Un élément essentiel de la culture est constitué des traditions qui expriment ses croyances. Le mot tradition provient du suffixe latin trans (à travers) et du verbe do (donner, enseigner). Les traditions sont donc une façon de donner un enseignement à travers des légendes, des faits, des opinions et des coutumes. C’est une façon de transmettre nos valeurs en les enrobant dans des véhicules qui les transportent.

L’une des coutumes qui s’avère particulièrement importante est celle des rites. Les rites sont une façon d’exprimer et d’incarner un passage dans la vie et nos croyances. C’est une façon d’incarner ce qui dans la culture nous relie.

Le mot rite provient du latin ritus qui est apparenté au mot reor qui signifie fixer, nouer, assembler. Le rite est ce qui met de l’ordre dans notre façon de penser, c’est ce qui relie nos valeurs, c’est ce qui met de l’ordre entre elles; c’est ce qui les réordonne. Le rite permet d’évoquer puis d’incarner nos valeurs et nos croyances.
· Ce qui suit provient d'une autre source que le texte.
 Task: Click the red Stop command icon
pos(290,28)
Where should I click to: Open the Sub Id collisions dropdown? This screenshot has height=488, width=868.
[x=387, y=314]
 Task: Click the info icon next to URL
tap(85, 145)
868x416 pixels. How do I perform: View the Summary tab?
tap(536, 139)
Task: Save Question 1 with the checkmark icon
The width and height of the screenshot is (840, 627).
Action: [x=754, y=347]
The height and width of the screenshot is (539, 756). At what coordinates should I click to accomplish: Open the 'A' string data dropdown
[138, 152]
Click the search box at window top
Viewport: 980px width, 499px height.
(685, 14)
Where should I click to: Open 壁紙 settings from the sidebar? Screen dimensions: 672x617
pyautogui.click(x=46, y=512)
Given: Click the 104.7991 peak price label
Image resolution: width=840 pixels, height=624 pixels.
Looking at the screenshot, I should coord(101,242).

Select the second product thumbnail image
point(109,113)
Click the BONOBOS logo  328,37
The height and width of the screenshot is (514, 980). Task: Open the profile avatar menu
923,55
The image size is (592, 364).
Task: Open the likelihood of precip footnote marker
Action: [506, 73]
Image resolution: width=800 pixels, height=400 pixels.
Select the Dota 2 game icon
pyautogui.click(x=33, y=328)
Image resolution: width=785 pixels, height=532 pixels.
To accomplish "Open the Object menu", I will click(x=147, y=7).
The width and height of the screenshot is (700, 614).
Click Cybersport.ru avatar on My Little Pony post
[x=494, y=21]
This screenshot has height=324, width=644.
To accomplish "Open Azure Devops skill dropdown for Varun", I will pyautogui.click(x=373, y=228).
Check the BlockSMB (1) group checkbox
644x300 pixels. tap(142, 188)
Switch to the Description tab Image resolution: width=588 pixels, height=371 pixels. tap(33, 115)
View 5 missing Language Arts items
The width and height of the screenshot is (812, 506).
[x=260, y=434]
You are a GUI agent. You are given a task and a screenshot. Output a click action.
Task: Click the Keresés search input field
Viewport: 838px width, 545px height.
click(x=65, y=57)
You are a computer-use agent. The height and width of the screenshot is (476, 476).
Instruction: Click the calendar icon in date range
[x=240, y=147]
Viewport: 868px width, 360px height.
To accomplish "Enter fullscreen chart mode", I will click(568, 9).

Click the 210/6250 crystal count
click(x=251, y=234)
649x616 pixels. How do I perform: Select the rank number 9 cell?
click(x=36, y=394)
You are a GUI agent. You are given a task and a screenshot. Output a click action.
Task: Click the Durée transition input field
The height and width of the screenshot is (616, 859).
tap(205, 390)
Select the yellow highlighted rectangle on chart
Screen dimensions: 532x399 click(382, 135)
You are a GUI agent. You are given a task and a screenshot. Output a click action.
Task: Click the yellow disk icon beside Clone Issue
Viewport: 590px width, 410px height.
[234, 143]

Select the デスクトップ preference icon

Lorsque je regarde comment j’ai vécu les étapes importantes de ma vie, je me rends compte que je les ai toujours vécues à travers des rites de passage que je me construisais sans en être véritablement conscient. C’est comme si intuitivement je savais que je devais passer par un rite de passage pour incarner complètement un changement que je traversais.

Je me souviens de ma première pensée philosophique à l’âge de 4 ans où je m’étais répété plusieurs fois que je devais me souvenir que je pouvais maintenant penser par moi-même à cet âge. Je me souviens aussi d’un rite de passage très symbolique fait au début de la trentaine lorsque j’avais décidé de transformer ma vie pour emprunter le chemin menant vers la famille. J’ai encore chez moi cette eau magique recueillie d’une petite chute en Gaspésie (le Voile de la mariée) et consacrée au sommet du Mont Albert par un cérémonial composé de plusieurs rites. Le moment était important pour moi; ces rites exprimaient tout le sens de cette transformation que je préparais.

Lorsque j’ai pris la décision de faire le chemin de Compostelle en 2018, je le faisais aussi pour faire vivre à mon fils de 18 ans un rite de passage vers le monde adulte. À l’époque il se cherchait encore comme bien des adolescents. Il venait de connaître une session difficile au cegep et je sentais qu’il avait, lui aussi, besoin d’ouvrir ses horizons pour choisir la suite de son chemin. Je lui avais donc proposé de m’accompagner dans ce pèlerinage.

L’âge de 18 ans est cet âge où nos amis sont beaucoup plus importants que nos parents; je savais qu’il risquait de trouver difficile la présence constante de son père et l’absence de ses amis. Je souhaitais qu’il voit dans cette expérience le bienfait de la persévérance et qu’elle l’aide à franchir le passage vers le monde adulte.

Comme je l’avais prévu, il trouva les premières semaines plutôt difficiles. Les longues distances à franchir et la météo parfois inclémente se conjuguaient pour tester sa détermination qui était encore naissante. Au milieu du trajet, après 30 jours de marche et quelques jours avant que nous franchissions la frontière entre la France et l’Espagne à travers les Pyrénées, il m’avoua vouloir abandonner et retourner voir ses amis qui lui manquaient. Je tentai de le dissuader en lui mentionnant qu’il y a parfois des moments dans la vie où nous sommes sur le point d’abandonner juste avant que celle-ci nous comble. Je lui suggérai d’attendre un peu avant de prendre une décision finale; qu’il serait fier de lui s’il allait jusqu’au bout du chemin, qu’il ne le regretterait pas.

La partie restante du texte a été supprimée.